Bu belirlemelerimiz sanal medya zemini toplumsal muhalefet ve direniş için kullanılmaz anlamına gelmiyor. Bunun birçok yöntemi de ve bu alanı doğru bir şekilde kullananlar da vardır. Alternatif basın organlarını oluşturmaktan uluslararası kamuoyuna ulaşmaya kadar olumlu değerlendirilebilecek özellikleri de var, bu alanın. Sosyal medya alanı bireyselleştirme, toplumu atomize etme isteklerinden bağımsız kolektif bir biçimde işletilebilir. Kişinin kendisiyle sınırlı kalan çıkışların bir anlamı yoktur, bu alanda da eğer bir arada durma, beraber çalışma ilkeleri geçerli olursa sonuç alınır.

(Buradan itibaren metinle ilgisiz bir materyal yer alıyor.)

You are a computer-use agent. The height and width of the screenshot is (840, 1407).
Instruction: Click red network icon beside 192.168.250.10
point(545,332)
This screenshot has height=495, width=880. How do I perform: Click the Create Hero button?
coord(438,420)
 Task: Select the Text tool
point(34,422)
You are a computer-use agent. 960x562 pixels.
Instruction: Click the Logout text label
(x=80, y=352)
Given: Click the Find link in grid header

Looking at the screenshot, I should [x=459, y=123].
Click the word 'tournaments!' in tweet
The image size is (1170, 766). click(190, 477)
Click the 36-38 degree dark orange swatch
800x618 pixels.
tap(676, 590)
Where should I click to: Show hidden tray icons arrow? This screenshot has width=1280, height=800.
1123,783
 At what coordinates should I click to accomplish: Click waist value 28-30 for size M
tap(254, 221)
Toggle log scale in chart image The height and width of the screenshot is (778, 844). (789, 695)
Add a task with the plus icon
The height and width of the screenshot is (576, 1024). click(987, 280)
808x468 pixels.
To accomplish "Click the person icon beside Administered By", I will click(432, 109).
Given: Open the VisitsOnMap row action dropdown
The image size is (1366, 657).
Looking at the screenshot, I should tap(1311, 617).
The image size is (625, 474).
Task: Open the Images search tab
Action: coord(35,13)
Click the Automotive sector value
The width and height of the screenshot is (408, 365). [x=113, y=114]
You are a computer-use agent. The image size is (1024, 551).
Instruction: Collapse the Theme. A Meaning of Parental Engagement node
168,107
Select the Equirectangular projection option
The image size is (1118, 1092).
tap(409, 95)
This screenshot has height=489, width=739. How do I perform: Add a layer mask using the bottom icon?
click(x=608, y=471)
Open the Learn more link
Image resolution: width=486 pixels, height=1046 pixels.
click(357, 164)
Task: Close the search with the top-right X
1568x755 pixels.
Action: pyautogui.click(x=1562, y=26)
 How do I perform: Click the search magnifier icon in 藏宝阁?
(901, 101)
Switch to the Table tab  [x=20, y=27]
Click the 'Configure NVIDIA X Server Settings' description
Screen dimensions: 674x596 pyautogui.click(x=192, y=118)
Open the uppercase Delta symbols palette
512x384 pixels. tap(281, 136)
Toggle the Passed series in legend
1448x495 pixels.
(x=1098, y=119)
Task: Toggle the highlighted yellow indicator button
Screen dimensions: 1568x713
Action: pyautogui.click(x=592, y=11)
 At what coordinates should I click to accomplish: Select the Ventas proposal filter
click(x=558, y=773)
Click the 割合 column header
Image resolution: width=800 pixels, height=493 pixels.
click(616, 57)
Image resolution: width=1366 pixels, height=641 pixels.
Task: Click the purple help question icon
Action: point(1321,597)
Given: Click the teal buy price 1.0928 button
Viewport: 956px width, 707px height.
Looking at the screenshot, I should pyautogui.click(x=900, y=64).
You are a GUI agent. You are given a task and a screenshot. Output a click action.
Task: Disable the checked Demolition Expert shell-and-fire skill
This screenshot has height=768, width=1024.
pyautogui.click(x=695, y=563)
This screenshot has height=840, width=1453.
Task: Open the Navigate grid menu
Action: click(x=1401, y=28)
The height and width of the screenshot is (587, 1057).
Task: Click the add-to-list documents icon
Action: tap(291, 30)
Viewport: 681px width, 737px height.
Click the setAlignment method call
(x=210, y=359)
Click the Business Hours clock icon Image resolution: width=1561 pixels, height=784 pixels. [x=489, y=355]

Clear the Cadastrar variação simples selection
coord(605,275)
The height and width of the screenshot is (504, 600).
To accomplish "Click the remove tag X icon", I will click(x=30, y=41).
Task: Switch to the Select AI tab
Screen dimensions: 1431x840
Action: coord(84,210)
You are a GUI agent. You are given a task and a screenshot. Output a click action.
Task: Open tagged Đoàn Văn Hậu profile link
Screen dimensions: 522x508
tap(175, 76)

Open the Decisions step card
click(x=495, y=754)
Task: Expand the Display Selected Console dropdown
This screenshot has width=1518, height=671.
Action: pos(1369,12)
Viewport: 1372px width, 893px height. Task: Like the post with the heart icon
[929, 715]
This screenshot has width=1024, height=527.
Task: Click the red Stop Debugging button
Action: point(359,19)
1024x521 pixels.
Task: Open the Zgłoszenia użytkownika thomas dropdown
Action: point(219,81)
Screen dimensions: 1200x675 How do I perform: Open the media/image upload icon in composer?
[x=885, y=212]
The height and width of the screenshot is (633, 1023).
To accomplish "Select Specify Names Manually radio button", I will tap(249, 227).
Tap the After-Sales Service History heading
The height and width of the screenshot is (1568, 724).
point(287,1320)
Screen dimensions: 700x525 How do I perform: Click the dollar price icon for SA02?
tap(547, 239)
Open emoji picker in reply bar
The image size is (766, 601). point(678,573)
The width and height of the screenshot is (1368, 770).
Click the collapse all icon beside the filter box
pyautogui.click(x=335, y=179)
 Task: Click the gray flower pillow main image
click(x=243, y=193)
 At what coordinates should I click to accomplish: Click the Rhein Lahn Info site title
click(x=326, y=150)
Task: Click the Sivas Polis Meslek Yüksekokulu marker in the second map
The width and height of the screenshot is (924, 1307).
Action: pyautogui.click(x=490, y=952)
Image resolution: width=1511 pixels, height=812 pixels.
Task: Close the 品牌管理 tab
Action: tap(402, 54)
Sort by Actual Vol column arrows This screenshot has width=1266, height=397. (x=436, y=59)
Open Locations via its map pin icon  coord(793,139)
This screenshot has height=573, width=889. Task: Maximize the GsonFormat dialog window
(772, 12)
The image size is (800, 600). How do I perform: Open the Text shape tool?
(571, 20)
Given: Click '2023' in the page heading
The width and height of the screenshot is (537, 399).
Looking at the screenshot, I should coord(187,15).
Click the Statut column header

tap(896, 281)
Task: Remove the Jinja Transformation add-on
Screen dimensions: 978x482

Kaldı ki tutuklamalarla, yasal düzenlemelerle yine beslediği binlerce trol ordusu ile faşist hükümetin sosyal medya zemininden ne kadar ürktüğü ve burada etkinliğini ve denetimini sürekli artırmak istediği de açık. Fakat bunun yöntemi ve sanal medyaya biçilen misyon önemlidir. Sanal medya ancak faşizme karşı yürütülen somut mücadeleye yardım eder, insanları oraya yönlendirebilirse anlam kazanır. Faşizmin uygulamalarını teşhir eder ve bu uygulamalara karşı direnişi tavsiye eder ve insanları “hashtag” açmaya değil örgütlenmeye teşvik eder biçimde kullanılırsa değerli olur. Faşist iktidarı korkutanda aslında bu potansiyeldir. Unutulmamalıdır ki arkadaşlıkta, yoldaşlıkta, direnişte ve en önemlisi hayatta bilgisayarda değil, dağda, sokakta, güneşin, yağmurun altındadır. Ve mücadele de orada kaybedilip orada kazanılır.